Cape Town – Celebs including Pink, Adriana Lima and Taraji P. Henson all shared the Instagram post that went viral on Tuesday claiming the social media platform was making "everything you’ve ever posted" public for it to be used against you in court.
Of course, the claims were a hoax, with poor formatting and several grammatical errors giving the game away. Stephanie Otway, brand communications manager at Instagram also confirmed it was all fake news, telling WWD, "There’s no truth to this post."
SEE THE POST HERE:
This isn’t the first time a privacy hoax featured across timelines and made its way far beyond the Instagram, Facebook and Twitterverse. Not one, not two, but a few privacy hoaxes went around in 2015, CBS reports.
The same one reportedly seemed to have made a return in 2016, The Guardian reports. And it sounded a lot like the one Taraji and other celebs just posted.
"Deadline tomorrow !!! Everything you’ve ever posted becomes public from tomorrow. Even messages that have been deleted or the photos not allowed. It costs nothing for a simple copy and paste, better safe than sorry. Channel 13 News talked about the change in Facebook’s privacy policy," the post read back in 2016.
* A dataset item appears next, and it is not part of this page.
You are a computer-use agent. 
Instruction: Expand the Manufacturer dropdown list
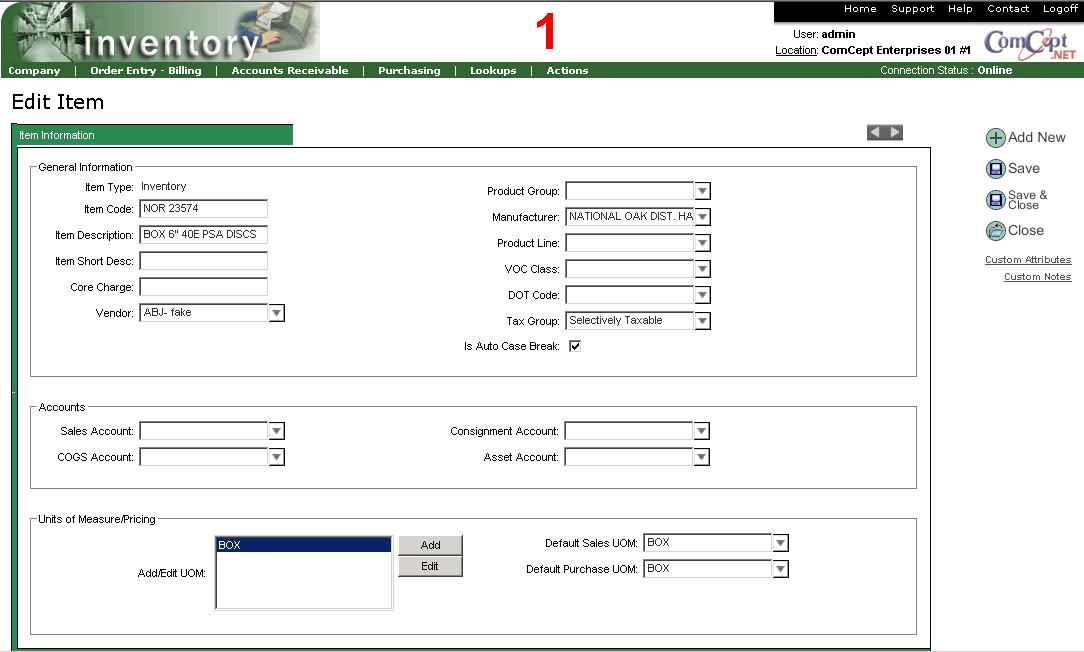(x=702, y=217)
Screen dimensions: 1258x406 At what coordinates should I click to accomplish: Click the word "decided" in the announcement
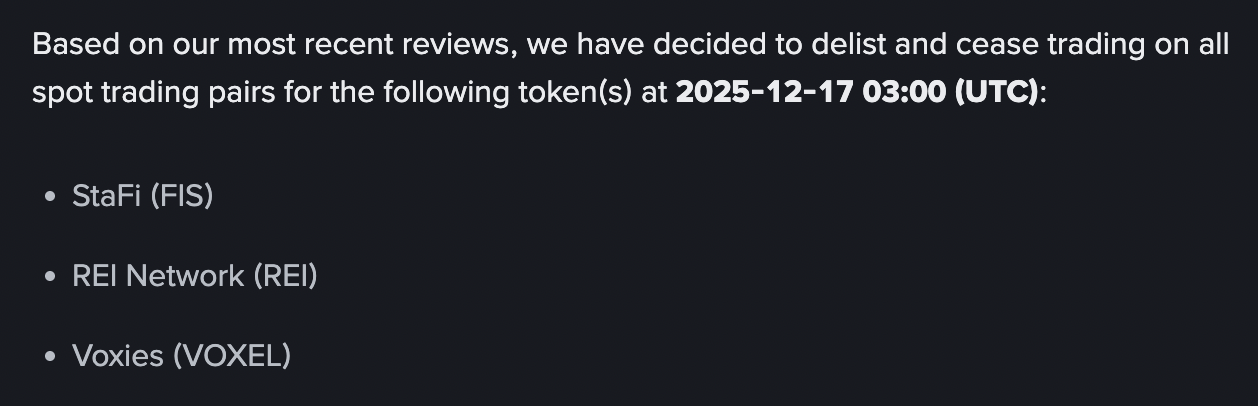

Besides a few more errors, it seems nothing has changed.
Many celebs who posted the viral screenshot took it down soon after, before Trevor Noah took to Instagram to post a brand new hoax of his own.
"Don’t forget today start the new day of a hoax people fall for in the internet. A new rule from Instagram that is also old rule and no rule is happening tomorrow where Instagram can use your picture and message for make money and also court case. If you want to stop this you must repost this message which is a real contract and you can tell it is very real because the grammar and speling is perfect.